Guidelines for self ownership on copy types

This question has been asked before by another user but didn't receive the discussion it deserved.

I have a type and it implements Copy

#[derive(PartialEq, Copy, Clone)]
pub struct Scalar<'a> {
    data: &'a [u8],
}

And this type can be expensively converted to other types:

impl<'a> Scalar<'a> {
    pub fn to_bool(self) -> Result<bool, ScalarError> {
        to_bool(self.data)
    }
}

Self is taken ownership in the above example to match the naming convention that an expensive conversion between two Copy types should have a method name prefixed with to_. This is similar to methods on primitives like i32 and f32 -- all the methods take ownership of self.

Initially I thought this convention for Copy types was widely used, but looking at the implementors of Copy in stdlib, I don't see that self ownership is widespread. For instance, the following types are Copy but take self by reference in their methods:

  • SocketAddr
  • Duration
  • Instant

Taking a copyable self by reference seems to permeate in crates as well (like chrono), and this is the point where I started second guessing myself. Maybe it is best practice to leave it only to primitives always own self. Or maybe it's the other way around and stdlib and the crates I sampled predate best practices.

Perhaps the answer is that it doesn't matter from an API standpoint (as long as one ensures that object will always impl Copy).
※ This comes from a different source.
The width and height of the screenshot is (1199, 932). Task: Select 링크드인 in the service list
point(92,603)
Interestingly I found that it does matter from a performance standpoint. Having our Copy type always take ownership of self resulted in a real world performance increase of 7-8%, which I needed to triple check to verify, as those results seemed incredulous. It's true (the code is open source and if someone was interested in investigating it I can link the repo).

So my question is, should I go around to all my methods on Copy types and have self owned so that they match the naming convention guidelines and are (anecdotally) more conducive to performance? I'm assuming such an act may be considered a breaking change (it's unclear sometimes with implicit copies).
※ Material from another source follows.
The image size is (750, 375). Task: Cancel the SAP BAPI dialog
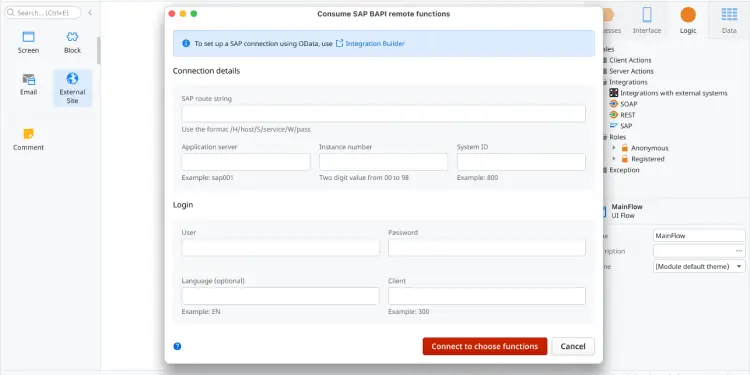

To muddy the waters further, what about a method to expose the inner data: ie:

impl<'a> Scalar<'a> {
    pub fn as_bytes(self) -> &'a [u8] {
        self.data
    }
}
  • The conversion cost is free so as_ seems good
  • But as_ is for borrowed self which would go against the other methods on the type
  • Thankfully owned vs borrowed self for this function shows a negligible difference in benchmarks (but would it matter if there was a difference?)
  • So either it'll be the odd method out to have &self or it will go against the naming convention.
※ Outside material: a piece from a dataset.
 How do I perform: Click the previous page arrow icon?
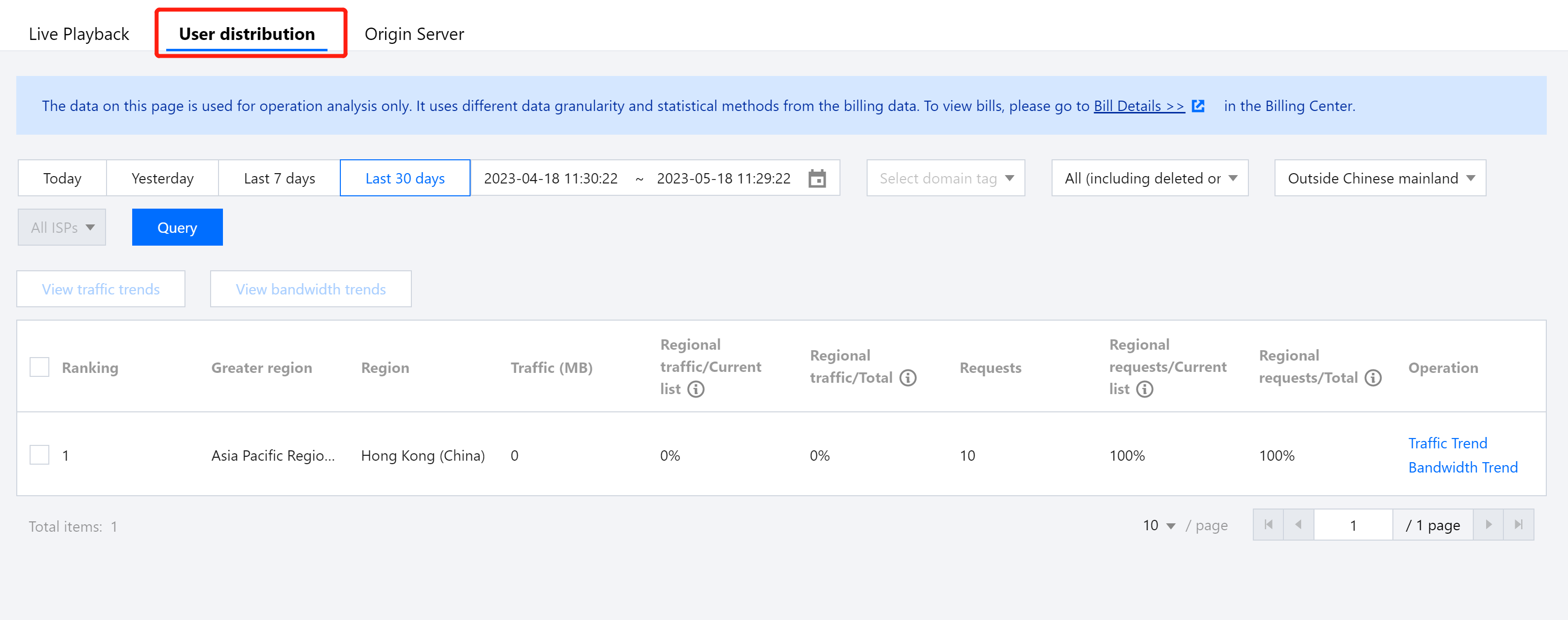pyautogui.click(x=1298, y=524)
Why does this matter / why am I agonizing over naming? Recently clippy will now warn on wrong_self_convention, and I want to ensure that the APIs I'm creating now stand the test of time to avoid breaking changes. So if I go against the naming convention I'm risking a future warning that I'd need to decide to silence it.

1 Like

My current rule-of-thumb for Copy types is:

if size_of::<T> <= 2*size_of::<usize> { self } else { &self }

In the perfect world the answer would be "always self, and let platform ABI decide when to actually pass a reference at the ABI level".

5 Likes

Looking at what stdlib does is also insightful:

impl char {
    pub fn is_uppercase(self) -> bool;
    pub fn is_ascii_uppercase(&self) -> bool;
}

\s

5 Likes

Thanks for sharing this rule of thumb, I think I will follow it -- at the very least it will solve my indecisiveness (and it seems to match with what I'm seeing performance-wise).

Good to see you semi-answer your own question after 4 years :grinning_face_with_smiling_eyes:

Interesting. If the self vs &self made such a difference then the function is probably rather small, in which case one should make sure it gets inlined, in which case (if it’s inlined) it hopefully doesn’t even make any difference anymore whether self or &self was chosen?

I’d be interested in the details here and where, if anywhere, my reasoning is flawed :slight_smile:

1 Like

A quick test showed that inlining was mostly (probably entirely) the cause. If you want to dive deeper:

git clone https://github.com/rakaly/jomini.git
cd jomini

# The commit that changed &self to self
COMMIT_SHA=32e54ee73c6b08e2779bda844c99694057986777
git checkout "$COMMIT_SHA"~
cargo bench -- deserialize/text

# Now calculate the after
git checkout "$COMMIT_SHA"
cargo bench -- deserialize/text

So it sounds like the compiler is less likely to automatically inline functions when &self is used.

This topic was automatically closed 90 days after the last reply. We invite you to open a new topic if you have further questions or comments.